Is Rejection a Bad Thing?
Do you remember when we were children and there was
something we wanted?
That nice shiny thing under the TV perhaps? “No!” yelled
dad.
You toddled into the kitchen. The oven was on. Whatever was
inside smelled gooood. You reached toward it. “No!” screamed mom.
Ah, the days when we never took rejection to heart. On some
occasions we’d stick our bottom lip out. Other times we’d throw a tantrum. But
we never let it get us down. If anything, we probably became even more
determined to get our own way.
As writers, we can learn a lot from our respective
childhoods, because somewhere along the way, we allowed words and letters to
affect us. Our developing maturity somehow severed our ability to bounce back
from criticism without getting scarred.
But how much of an “I can’t be bothered” attitude should we
strive to recover?

__Work task 1__: In the passage on rejection, what severed our ability to bounce back from criticism without getting scarred?
__Work task 2__: Decide whether each statement agrees with the passage on rejection, answering yes or no and quoting the words that settle it: (a) Dad yelled "No!" about the shiny thing under the TV. (b) As children, we always threw a tantrum when told no. (c) As children, we let rejection get us down.
__Work task 3__: Write the next part of the passage on rejection, starting right after its final question.
The data that comes after is not needed for this work.

__Material provided__:
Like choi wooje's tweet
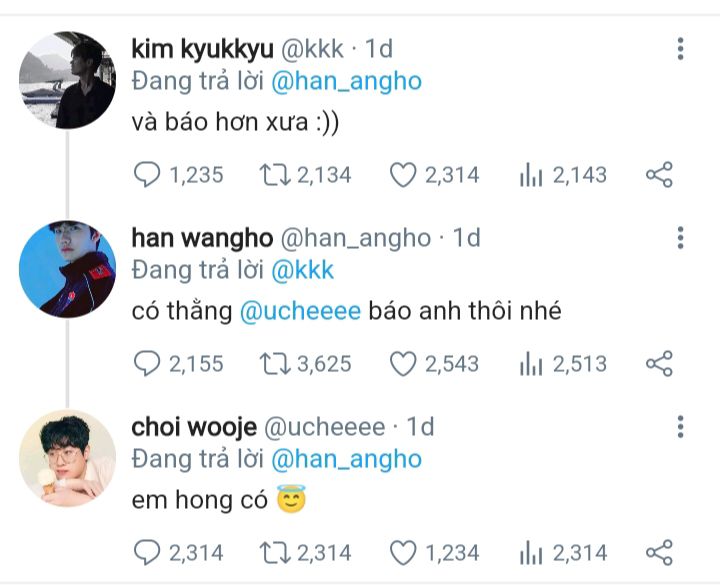The image size is (720, 588). 403,552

__Exercise answer 1__: Our developing maturity.

__Exercise answer 2__:
(a) Yes: "That nice shiny thing under the TV perhaps? “No!” yelled dad."
(b) No: "On some occasions we’d stick our bottom lip out. Other times we’d throw a tantrum."
(c) No: "But we never let it get us down."

__Exercise answer 3__:
I read an interesting article recently by Jason Comely. It’s
based on the premise that rejection – under certain circumstances – can be good
for you. Remember, each of us is an individual, uniquely disciplined to handle
certain situations in our own way. The older we get the more emotional baggage
we tend to collect. How heavy we let that excess become...well, that’s up to us, isn't it?
Jason called his premise: Rejection Therapy.
How does it work?
Here are a few principles.
1.
Actively
seeking rejection can help you fear it less.
He suggests that rather than becoming
bogged down and overwhelmed by being told; “No!” think of them as a target. So,
the more rejections you manage to accrue, the more successful you are.
How can this be good for you? It trains
your mind to think differently.
Gradually, you tend to stop thinking of the rejections as a hurdle, and more as
a door of opportunity.
Seeing the possibility stimulates you to work
harder, reach out more, and you lose the fear of hearing or seeing that
rejection. Yes, it has the power to make you fearless.
Interesting.
2.
You
are motivated to try harder.
Once you stop feeling so sensitive, a natural
inclination to work harder kicks in. Fear of rejection is replaced by
determination to succeed. It becomes a stimulus toward motivation. To carry on
regardless of what others may think or do.
So, what consequence might we see?
3.
That
determination spills over into other areas of your life.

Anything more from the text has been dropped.